* _TASK DESCRIPTION_:
In the data below, which lines contain "name"? List them by copying each one.

* _EXTRACTED MATERIAL_:
Content starts
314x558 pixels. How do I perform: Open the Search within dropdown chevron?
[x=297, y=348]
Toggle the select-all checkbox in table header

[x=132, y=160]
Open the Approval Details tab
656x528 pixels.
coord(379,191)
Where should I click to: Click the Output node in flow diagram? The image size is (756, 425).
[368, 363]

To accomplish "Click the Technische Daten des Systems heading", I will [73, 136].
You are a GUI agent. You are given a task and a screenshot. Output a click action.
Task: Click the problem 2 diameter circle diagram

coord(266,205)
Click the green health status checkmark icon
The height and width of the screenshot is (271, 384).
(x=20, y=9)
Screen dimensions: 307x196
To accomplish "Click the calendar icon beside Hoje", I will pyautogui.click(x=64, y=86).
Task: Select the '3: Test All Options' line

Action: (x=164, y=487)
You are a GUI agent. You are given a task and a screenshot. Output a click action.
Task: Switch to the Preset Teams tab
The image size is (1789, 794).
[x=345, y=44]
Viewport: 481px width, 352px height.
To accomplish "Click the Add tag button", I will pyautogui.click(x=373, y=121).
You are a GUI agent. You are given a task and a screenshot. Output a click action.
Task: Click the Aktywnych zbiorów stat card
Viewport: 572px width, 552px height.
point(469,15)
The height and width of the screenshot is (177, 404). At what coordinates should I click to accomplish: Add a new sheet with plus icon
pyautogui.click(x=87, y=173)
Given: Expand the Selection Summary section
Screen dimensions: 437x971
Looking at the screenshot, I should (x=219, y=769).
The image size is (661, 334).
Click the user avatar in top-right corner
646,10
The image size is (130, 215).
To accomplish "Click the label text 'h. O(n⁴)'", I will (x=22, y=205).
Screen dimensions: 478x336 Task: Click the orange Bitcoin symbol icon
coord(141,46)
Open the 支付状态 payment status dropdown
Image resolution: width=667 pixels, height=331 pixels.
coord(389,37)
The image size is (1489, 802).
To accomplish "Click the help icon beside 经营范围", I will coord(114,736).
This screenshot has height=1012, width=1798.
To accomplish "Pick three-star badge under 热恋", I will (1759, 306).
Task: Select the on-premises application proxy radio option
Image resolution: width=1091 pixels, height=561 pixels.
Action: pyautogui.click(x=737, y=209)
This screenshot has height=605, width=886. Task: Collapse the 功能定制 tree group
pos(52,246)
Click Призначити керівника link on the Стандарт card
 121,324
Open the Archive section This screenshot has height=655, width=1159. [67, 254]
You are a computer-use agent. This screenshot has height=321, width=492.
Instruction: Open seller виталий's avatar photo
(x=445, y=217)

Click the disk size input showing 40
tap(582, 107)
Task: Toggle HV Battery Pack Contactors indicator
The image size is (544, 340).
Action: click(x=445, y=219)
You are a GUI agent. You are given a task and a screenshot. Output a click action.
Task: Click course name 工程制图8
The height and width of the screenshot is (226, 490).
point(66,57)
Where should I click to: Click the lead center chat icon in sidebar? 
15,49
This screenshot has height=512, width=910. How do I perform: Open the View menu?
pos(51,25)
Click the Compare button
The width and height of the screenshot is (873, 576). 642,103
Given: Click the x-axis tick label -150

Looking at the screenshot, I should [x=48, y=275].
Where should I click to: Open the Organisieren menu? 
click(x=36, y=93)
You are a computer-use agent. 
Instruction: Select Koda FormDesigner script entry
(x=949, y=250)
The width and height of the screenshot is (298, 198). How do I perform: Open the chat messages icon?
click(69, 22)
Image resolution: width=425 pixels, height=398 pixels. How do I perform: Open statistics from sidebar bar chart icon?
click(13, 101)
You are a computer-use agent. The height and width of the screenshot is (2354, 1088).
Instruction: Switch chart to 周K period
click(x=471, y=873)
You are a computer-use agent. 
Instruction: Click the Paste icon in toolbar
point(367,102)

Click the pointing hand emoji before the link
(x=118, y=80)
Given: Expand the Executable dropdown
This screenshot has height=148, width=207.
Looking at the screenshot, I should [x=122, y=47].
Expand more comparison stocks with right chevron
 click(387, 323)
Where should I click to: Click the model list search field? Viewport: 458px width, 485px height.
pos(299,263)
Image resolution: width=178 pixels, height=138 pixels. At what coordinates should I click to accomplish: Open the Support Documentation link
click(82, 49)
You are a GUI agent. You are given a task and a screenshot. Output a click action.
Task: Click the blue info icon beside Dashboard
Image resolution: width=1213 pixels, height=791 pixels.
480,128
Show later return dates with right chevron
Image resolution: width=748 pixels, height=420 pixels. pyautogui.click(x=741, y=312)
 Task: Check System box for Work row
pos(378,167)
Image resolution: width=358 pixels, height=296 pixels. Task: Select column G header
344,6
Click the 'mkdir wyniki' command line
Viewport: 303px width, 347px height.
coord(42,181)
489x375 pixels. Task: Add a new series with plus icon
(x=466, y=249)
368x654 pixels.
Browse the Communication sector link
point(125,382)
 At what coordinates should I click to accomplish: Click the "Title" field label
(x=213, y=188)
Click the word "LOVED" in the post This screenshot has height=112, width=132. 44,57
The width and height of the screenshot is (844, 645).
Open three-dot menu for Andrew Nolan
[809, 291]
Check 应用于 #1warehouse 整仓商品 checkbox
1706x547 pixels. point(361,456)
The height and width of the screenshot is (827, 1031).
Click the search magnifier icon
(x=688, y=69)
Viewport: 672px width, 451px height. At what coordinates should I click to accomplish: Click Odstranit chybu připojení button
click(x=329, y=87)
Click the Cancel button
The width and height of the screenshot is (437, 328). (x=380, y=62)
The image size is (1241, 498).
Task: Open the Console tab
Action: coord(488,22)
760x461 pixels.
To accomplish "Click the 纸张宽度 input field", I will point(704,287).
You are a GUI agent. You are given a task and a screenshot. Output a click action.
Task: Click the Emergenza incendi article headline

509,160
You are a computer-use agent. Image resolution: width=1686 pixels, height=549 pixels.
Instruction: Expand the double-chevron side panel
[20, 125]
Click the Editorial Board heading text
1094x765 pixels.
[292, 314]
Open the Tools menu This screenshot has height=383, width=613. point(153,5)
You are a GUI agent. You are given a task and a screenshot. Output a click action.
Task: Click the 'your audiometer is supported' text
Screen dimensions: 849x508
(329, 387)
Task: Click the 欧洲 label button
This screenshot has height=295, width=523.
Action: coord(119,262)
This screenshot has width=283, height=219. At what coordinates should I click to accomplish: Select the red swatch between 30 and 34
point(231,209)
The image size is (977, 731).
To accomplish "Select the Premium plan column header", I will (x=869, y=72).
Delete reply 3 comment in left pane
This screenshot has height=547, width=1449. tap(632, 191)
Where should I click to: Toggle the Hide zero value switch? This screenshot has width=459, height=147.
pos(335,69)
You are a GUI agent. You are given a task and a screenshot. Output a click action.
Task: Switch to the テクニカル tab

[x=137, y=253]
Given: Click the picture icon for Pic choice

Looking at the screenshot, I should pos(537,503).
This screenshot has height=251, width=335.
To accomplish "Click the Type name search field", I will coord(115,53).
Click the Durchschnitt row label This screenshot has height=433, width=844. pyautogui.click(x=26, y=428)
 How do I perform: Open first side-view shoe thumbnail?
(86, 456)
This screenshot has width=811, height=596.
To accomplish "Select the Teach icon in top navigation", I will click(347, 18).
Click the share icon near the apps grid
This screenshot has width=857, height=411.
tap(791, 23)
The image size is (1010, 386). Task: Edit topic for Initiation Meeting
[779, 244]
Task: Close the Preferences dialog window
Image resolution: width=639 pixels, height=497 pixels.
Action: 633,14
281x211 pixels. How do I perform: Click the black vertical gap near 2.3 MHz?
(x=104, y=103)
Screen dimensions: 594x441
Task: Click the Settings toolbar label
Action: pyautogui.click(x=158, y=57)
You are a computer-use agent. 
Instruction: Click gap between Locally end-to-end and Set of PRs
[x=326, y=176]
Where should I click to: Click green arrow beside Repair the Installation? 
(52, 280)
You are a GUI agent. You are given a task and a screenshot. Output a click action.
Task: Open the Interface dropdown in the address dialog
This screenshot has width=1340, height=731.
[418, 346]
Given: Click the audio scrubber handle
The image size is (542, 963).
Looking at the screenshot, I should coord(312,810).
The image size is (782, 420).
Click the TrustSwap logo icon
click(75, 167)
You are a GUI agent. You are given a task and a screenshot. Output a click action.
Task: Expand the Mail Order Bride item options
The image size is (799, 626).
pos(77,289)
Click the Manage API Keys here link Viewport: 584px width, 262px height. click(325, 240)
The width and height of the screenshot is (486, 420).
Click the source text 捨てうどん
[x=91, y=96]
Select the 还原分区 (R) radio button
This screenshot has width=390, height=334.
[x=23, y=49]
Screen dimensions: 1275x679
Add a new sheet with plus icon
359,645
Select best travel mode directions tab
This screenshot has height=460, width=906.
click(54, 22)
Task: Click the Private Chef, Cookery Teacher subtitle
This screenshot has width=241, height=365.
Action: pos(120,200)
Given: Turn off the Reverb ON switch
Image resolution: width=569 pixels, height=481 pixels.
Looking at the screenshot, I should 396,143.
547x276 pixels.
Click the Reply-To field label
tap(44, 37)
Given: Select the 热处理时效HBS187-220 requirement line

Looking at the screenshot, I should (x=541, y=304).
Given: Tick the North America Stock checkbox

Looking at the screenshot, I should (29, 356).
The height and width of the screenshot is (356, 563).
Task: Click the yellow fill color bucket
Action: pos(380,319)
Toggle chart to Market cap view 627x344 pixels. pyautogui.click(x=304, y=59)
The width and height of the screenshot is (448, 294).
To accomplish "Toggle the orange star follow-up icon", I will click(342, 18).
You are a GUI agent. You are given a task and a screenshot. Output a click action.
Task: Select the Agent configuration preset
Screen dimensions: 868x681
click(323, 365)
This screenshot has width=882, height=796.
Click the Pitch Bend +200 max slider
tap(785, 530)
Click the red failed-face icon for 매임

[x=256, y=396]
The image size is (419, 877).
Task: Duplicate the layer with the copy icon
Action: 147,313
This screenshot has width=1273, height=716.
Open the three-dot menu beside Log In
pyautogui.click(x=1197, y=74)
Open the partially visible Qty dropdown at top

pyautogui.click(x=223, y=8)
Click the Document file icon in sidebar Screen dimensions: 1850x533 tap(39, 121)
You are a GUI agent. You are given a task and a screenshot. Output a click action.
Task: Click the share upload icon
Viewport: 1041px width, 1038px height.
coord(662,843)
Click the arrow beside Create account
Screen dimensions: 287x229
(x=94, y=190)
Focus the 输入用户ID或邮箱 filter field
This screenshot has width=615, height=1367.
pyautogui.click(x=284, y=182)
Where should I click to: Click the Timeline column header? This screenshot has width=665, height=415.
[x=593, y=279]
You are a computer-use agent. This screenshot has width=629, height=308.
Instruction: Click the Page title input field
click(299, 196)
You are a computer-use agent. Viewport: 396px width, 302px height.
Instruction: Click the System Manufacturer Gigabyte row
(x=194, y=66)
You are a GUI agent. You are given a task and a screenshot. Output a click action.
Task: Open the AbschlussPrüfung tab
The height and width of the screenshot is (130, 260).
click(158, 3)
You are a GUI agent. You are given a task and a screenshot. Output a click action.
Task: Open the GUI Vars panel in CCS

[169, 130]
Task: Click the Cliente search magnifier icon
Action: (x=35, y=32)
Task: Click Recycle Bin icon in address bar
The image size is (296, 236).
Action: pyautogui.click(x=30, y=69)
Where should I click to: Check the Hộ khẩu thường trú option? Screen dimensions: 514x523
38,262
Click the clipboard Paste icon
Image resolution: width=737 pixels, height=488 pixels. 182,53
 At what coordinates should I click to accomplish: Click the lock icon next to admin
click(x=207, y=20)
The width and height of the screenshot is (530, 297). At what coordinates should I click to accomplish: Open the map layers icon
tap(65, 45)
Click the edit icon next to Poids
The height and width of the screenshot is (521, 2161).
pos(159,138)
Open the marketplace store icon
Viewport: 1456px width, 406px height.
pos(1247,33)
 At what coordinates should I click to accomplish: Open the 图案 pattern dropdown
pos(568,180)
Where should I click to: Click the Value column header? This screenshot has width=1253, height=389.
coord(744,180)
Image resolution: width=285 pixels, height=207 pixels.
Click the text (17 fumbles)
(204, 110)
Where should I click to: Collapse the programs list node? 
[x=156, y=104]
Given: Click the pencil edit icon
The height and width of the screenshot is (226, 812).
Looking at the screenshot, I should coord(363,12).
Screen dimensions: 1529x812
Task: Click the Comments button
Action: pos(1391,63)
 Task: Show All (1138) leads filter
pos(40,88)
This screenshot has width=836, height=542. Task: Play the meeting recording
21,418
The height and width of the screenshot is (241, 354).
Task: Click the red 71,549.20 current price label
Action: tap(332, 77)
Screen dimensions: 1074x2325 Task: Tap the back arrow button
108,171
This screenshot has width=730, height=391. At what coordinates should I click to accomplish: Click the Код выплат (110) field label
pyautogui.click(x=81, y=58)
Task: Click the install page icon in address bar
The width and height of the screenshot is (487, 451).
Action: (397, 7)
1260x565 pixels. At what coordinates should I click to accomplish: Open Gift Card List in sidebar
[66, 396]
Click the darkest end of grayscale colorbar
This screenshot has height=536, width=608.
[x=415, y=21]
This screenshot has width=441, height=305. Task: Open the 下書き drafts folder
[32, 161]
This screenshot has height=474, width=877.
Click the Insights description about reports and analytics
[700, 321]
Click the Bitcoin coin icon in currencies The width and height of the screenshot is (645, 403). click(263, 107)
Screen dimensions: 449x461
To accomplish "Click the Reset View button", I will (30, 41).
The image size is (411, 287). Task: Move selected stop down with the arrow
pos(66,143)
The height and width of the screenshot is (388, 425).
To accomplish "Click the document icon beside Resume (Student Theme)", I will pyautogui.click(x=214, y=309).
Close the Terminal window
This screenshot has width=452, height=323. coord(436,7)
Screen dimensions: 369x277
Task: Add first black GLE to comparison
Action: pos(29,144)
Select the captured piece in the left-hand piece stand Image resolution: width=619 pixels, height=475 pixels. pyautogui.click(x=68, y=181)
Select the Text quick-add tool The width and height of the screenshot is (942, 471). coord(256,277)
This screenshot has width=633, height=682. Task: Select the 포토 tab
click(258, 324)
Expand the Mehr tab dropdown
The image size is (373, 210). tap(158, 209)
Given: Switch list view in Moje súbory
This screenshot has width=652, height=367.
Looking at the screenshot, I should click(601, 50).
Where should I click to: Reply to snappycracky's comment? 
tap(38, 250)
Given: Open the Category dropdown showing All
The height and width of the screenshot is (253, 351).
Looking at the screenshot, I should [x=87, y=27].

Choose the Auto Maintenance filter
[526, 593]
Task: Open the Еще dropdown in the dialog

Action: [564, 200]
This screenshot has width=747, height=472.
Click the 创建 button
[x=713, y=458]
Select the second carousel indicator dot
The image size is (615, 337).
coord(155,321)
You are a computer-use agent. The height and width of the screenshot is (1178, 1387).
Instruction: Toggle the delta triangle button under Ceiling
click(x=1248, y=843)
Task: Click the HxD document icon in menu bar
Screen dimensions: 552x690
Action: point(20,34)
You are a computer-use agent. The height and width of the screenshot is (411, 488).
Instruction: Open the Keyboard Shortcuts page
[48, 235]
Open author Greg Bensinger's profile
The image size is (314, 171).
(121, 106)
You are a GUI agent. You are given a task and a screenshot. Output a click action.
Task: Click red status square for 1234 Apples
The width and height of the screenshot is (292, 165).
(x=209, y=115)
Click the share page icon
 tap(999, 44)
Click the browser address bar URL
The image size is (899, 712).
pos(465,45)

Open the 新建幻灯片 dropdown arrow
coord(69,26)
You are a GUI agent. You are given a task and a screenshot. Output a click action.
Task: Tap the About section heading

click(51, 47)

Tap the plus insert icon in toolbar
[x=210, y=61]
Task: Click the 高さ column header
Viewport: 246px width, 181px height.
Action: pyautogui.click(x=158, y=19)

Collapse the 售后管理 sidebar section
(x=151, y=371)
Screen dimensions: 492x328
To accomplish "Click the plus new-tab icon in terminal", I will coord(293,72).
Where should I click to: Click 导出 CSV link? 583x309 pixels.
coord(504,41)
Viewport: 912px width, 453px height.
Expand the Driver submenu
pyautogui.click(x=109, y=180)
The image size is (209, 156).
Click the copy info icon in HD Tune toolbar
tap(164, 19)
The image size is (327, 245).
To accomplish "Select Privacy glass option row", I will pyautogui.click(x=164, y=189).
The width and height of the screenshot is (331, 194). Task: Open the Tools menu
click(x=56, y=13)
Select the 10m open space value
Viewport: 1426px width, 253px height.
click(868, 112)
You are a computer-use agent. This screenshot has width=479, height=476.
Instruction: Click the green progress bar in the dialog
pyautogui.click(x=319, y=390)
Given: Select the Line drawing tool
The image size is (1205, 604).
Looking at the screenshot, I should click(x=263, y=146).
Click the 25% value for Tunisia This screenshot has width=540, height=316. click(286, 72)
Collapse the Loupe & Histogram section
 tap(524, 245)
Content ends
* _EXPECTED ANSWER_:
Task: Click course name 工程制图8
To accomplish "Click the Type name search field", I will coord(115,53).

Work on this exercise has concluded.